Recently, Disney made waves with their acquisition of 21st century Fox and a variety of other Fox entities. It’s pretty well-known that Disney has been rather successful, but it might be less well-known that ESPN (recently) has not.
ESPN has hit a multitude of snags since reaching their peak subscription numbers of just over 100m in 2011. Cord-cutting has been the main culprit as magnitudes of people have migrated to second screens, OTT networks, or ala cart TV services such as Sling or DirecTV packages.
The sports mega-giant has dabbled in political disfavor and missteps as well, which is what we call a “tough go for the kid.” Keeping with a rule my senior year English Lit teacher taught me, bad things come in threes. Whether it be facing backlash for quieting Jemele Hill in the wake of anti-Trump tweets, cancelling their partnership with bubbling 18-34 male media-giant Barstool Sports after one episode in response to tweets from their founder degrading another host on their platform, or having their president step down immediately after rounds of layoffs, it hasn’t been a magical time for the worldwide leader in sports.
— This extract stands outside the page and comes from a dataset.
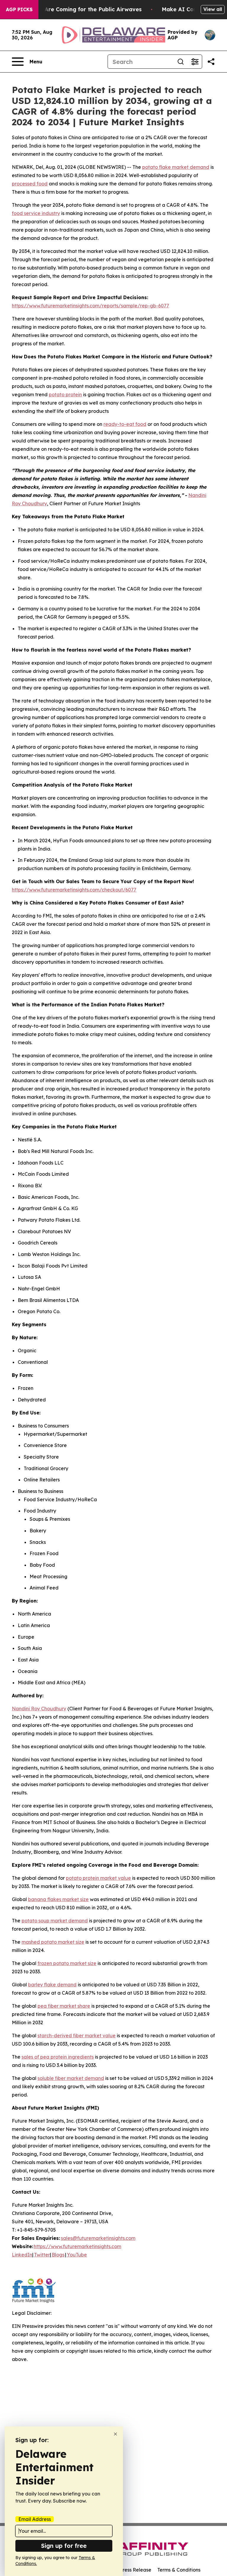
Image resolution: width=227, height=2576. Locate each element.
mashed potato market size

Neither of first two are necessarily out of line, yet ESPN is acting like the kid on the block who never left the green box in ball tag, afraid to make a move, pick a side, or have an attitude. They seem paralyzed in the middle of an attempt to not piss off any group of viewers, which today seems impossible. Let me tell ya, that’s no way to get respect from the neighborhood. You gotta risk it to get the biscuit, baby.
So, they’re hurting. I for one, prefer Bleacher Report if I’m anywhere not at home (which is often the case). There’s a little more swagger and attitude, maybe slight opinions, from there. Even some emoji game in their notifications, which keeps me on my toes. Stephen A. doesn’t do it for me like he used to, either.
I digress. Back to the acquisition.
Part of the $50 billion deal included 22 regional sports networks (RSNs) from Fox, while Fox remains in control of Fox Sports, Big Ten Network, and other national broadcasts. Disney is circumventing the cord-cutting issue by going for the jugular. The home team. This means that viewers in 22 markets that may have already dodged the ESPN price from cable will still be watching an ESPN-production as long as they want to watch their local heroes. The RSNs will turn into city-centric broadcasts like turning the YES Network in ESPN: New York, or something wildly creative like that.
Nonetheless, more viewers are going elsewhere for their content. More viewers are on the move, gobbling up information on second-screens and cherry picking what they want to read about or listen to. So, Disney positioned the troops in front of one of the last remaining pools of consumers, to stop the bleeding. But that well will continue to dry up just as the others have. I think.
This aspect of the deal serves as a solution for the time-being, but they have to continue with other ways of delivering content to the masses in ways that people don’t want to avoid. Or can’t avoid.
Which leads me to ESPN+. As Disney develops their own OTT Network for ESPN, the idea would be that with the addition of these regional networks, users can pick and choose the kind of curated content a “local sports guy” could only dream about. They can still get their daily dose of LeBron and the Top-10, but not miss anything about the local boys down the road. This is another way for consumers to take in content how and when they want to aside from traditional TV which has left many providers scrambling over the past few years.
Side note: Disney is also working to pull their content off of Netflix while developing their own streaming service. This means Pixar films, this means ESPN 30 for 30’s, this means X-Men, Star Wars, Avatar – all gone from Netflix and all going to be exclusively on a Disney-led platform. That is expected to compete against Netflix in 2019, although with Netflix releasing their latest quarterly earnings, I don’t think a Francis Ngannou (google him)-sized truck could slow down that train.
But with that, let me ask a question… at risk of sounding like a darn uninformed millennial, let’s say this net neutrality thing turns negatively. If ESPN owns the rights to local sports, College Football bowl games and National Championships, and Monday Night Football, will they, or the higher powers that be, be able to slow down content on national broadcasts depending on your provider? – or even broadcast on delay – but have the access on their platform (or Disney’s platform) crystal-clear and on time? I don’t know, but it certainly seems a possibility to drive consumers to their programming.
As ESPN develops their own OTT Network and Disney does their Disney things, the TV landscape will become increasingly sectioned off and programming will be continually specialized for the viewer. Even with a paywall, I think this is where the purchase helps ESPN. Broadcast wise, I think the numbers will continue to go down, I think less and less people are watching live TV (and for less time) over streaming-services. But as everything moves to Roku’s, Apple TV’s, and phone screens, easy to access content in shorter form is the way to go.